In [1]:
from selenium import webdriver
import time
import numpy as np
import pandas as pd
import datetime
import pickle
import re

In [2]:
def list_dates(start,end):
    """ This creates a list of of dates between the 'start' date and the 'end' date """
    # create datetime object for the start and end dates
    start = datetime.datetime.strptime(start, '%Y-%m-%d')
    end = datetime.datetime.strptime(end, '%Y-%m-%d')
    # generates list of dates between start and end dates
    step = datetime.timedelta(days=1)
    dates = []
    while start <= end:
        dates.append(start.date())
        start += step
    # return the list of dates in string format
    return [str(date) for date in dates]

# this dictionary is used to map the months produced in the previous function with the full name of the month 
month_dict ={
    1:'January',
    2:'February',
    3:'March',
    4:'April',
    5:'May',
    6:'June',
    7:'July',
    8:'August',
    9:'September',
    10:'October',
    11:'November',
    12:'December'
}
def date_part(data,f_mat ='%Y-%m-%d'):
    """Extracts the date information produced by list_dates() for Month,Day,Year """
    # creates a pandas dataframe of dates
    dates = pd.DataFrame(data,columns=['date'])
    date_time = dates['date']
    fld = pd.to_datetime(date_time, format=f_mat)
    for n in ('Month', 'Day','Year'):
        dates[n] = getattr(fld.dt,n.lower())
    dates['Month'] = dates['Month'].map(month_dict)
    return dates

def scrapper(dates,zipcode):
    data=[] # list to append scrapped data
    # submits the zipcode to find the closest weather center
    search= driver.find_element_by_xpath('//*[@id="history-icao-search"]')
    search.clear()
    search.send_keys(zipcode)
    search.submit()
    time.sleep(3) # sleep timer to wait for page to load (not necessary)
    
    # iterates through provided list of dates to scrap weather for
    for i,v in dates.iterrows():
        # inputs month, day, year into website to view information
        month = driver.find_element_by_class_name('month')
        month.send_keys(v['Month'])
        day = driver.find_element_by_class_name('day')
        day.send_keys(v['Day'])
        year = driver.find_element_by_class_name('year')
        year.send_keys(v['Year'])
        year.submit() # submits to search for month, day, year
#         time.sleep(3) # sleep timer to wait for page to load (not necessary)

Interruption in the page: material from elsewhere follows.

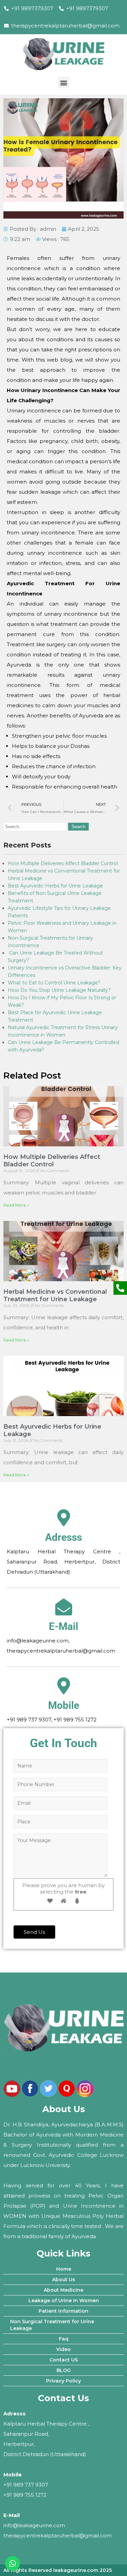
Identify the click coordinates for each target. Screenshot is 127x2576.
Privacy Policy (63, 2381)
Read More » (16, 1205)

        # scraps table on the bottom for weather information
        weatherdata = driver.find_elements_by_id('observations_details') # locates the data
        x = weatherdata[0].text # scrapes that data
        x= re.sub(r'[^\x00-\x7F]+',' ', x) # removes unicode
        x = x.split('\n') # breaks the data into observations per row
        x = x[1:-1] # removes the last line
        data.extend([i+' '+v['date'] for i in x]) # appends all scraped data
    return data

def preprocess_data(data):
    dt = [i.replace('Calm Calm', 'Calm 0.0 mph') for i in data]
    dt = [i.replace(' AM', 'AM') for i in dt]
    dt = [i.replace(' PM', 'PM') for i in dt]
    dt = [i.replace('%', '') for i in dt]   
    dt = [i.replace(' mi', '') for i in dt]
    dt = [i.replace(' mph', '') for i in dt]
    dt = [i.replace(' in', '') for i in dt]
    dt = [re.sub(' +',' ',i) for i in dt]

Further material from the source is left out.